Adrien Chapon, actuel maire de Saint-Paul, conteste les chiffres avancés par Isabelle Fardoux-Jouve, candidate pour les élections municipales de 2026 avec sa liste "Réunis pour Saint-Paul". Lors d'une récente déclaration, il a souligné : "En tant que maire en exercice, je ne peux pas laisser raconter des salades pareilles", en réponse à l'évaluation d'une dette de 1 500 € par habitant. Le maire précise que la dette, à la clôture du compte administratif 2024, se chiffre plutôt à 104 000 €, soit environ 329 € par habitant (selon Midi Libre du 5 février).

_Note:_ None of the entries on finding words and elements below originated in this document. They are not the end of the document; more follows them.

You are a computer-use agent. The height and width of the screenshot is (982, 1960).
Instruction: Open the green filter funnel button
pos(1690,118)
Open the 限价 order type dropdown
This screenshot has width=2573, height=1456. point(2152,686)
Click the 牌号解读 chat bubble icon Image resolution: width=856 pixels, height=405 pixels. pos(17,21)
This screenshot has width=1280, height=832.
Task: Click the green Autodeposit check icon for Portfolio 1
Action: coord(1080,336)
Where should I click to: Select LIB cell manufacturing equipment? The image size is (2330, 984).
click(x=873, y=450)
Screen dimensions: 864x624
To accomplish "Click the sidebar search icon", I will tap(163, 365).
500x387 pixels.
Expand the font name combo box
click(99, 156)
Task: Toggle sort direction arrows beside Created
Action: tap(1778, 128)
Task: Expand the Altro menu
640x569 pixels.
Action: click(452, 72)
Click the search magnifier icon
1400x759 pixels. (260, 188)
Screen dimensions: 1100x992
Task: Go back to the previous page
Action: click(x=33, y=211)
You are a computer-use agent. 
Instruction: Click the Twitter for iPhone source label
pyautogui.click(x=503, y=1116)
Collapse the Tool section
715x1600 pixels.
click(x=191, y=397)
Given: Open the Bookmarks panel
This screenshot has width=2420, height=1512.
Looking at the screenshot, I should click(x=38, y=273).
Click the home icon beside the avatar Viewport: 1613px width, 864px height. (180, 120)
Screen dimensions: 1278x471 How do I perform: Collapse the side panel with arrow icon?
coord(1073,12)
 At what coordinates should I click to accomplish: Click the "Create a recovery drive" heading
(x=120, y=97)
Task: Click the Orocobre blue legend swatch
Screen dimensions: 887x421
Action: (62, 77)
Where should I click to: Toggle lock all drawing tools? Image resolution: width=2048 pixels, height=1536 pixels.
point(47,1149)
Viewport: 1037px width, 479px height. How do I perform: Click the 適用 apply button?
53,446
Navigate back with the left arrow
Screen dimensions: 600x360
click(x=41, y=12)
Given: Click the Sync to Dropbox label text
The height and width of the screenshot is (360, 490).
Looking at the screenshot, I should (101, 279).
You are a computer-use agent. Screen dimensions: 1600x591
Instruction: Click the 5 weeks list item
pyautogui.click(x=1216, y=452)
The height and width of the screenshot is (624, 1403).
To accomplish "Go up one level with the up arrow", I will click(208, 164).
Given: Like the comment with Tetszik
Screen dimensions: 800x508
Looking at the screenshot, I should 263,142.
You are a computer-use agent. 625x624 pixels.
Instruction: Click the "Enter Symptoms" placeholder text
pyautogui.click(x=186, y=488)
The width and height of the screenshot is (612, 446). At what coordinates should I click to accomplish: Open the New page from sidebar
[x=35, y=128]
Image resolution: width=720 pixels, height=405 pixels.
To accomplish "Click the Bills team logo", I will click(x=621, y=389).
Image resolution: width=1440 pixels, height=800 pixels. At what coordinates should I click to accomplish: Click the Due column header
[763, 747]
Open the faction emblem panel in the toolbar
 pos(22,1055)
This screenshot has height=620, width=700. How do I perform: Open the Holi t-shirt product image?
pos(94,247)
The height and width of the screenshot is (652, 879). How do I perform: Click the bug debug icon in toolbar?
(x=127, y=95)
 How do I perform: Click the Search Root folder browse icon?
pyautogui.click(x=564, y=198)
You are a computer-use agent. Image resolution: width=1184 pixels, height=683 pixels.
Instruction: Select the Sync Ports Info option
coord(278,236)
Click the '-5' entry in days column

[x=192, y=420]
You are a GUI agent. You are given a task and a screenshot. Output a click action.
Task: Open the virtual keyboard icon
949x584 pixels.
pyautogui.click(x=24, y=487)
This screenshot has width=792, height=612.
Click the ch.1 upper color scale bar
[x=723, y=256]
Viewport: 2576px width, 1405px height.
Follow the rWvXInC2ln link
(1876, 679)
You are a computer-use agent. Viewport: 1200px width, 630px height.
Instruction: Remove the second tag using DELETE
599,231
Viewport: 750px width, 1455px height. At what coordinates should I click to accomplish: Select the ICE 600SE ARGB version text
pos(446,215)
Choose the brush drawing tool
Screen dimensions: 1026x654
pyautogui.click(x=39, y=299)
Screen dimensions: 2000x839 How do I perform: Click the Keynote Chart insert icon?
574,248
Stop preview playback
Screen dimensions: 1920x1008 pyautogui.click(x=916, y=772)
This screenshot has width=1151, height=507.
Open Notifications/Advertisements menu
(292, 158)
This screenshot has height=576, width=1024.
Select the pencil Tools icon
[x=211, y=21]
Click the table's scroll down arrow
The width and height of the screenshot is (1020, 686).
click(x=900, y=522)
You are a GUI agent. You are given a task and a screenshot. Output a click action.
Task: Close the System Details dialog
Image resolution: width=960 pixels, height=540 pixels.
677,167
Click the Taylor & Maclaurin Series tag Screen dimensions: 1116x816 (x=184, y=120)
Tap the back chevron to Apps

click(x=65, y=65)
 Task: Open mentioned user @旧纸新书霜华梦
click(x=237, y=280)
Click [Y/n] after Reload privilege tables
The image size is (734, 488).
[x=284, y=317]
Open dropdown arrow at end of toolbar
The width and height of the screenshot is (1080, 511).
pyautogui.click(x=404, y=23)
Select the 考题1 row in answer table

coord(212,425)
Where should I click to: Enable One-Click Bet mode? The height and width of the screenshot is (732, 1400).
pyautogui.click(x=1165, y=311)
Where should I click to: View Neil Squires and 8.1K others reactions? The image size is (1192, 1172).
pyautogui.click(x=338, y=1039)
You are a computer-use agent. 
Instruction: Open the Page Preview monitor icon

Une bataille de chiffres à l’approche des municipales
Dans une atmosphère électorale tendue, le maire insiste sur le fait qu'il a collaboré avec son adjointe aux finances pour vérifier ces chiffres. "Nous ne savons pas d'où ils sortent, peut-être ont-ils oublié que l'an dernier, nous avons éteint un crédit de 160 000 € et régularisé une écriture de 120 000 € suite à un transfert de compétences", a-t-il ajouté. Sur un plan politique, Adrien Chapon admet qu'il n'a "aucune animosité contre qui que ce soit, c'est le job", mais critique la façon dont cette question a été abordée : "Ils auraient pu, plutôt, attaquer la variabilité de notre capacité de financement. Nous avons des chiffres à l'apparence défavorable parce que nous mettons en œuvre des projets ambitieux, mais bien financés". Il souligne que ces choix expliquent les fluctuations de la trésorerie, mais démontre également une démarche dynamique pour l'avenir de la commune.
En effet, bien que de nouveaux emprunts soient à prévoir pour relancer les investissements et ce qui pourrait donc augmenter la dette par habitant, cela n'affectera pas la ligne politique de l'équipe municipale arrivée en 2020. "À cette époque, nous avons constaté un budget en suréquilibre d’environ 450 000 €. Plutôt que de dépenser cet excédent, nous l'avons utilisé comme levier pour obtenir davantage de subventions, évitant ainsi des dépenses superflues", a-t-il précisé.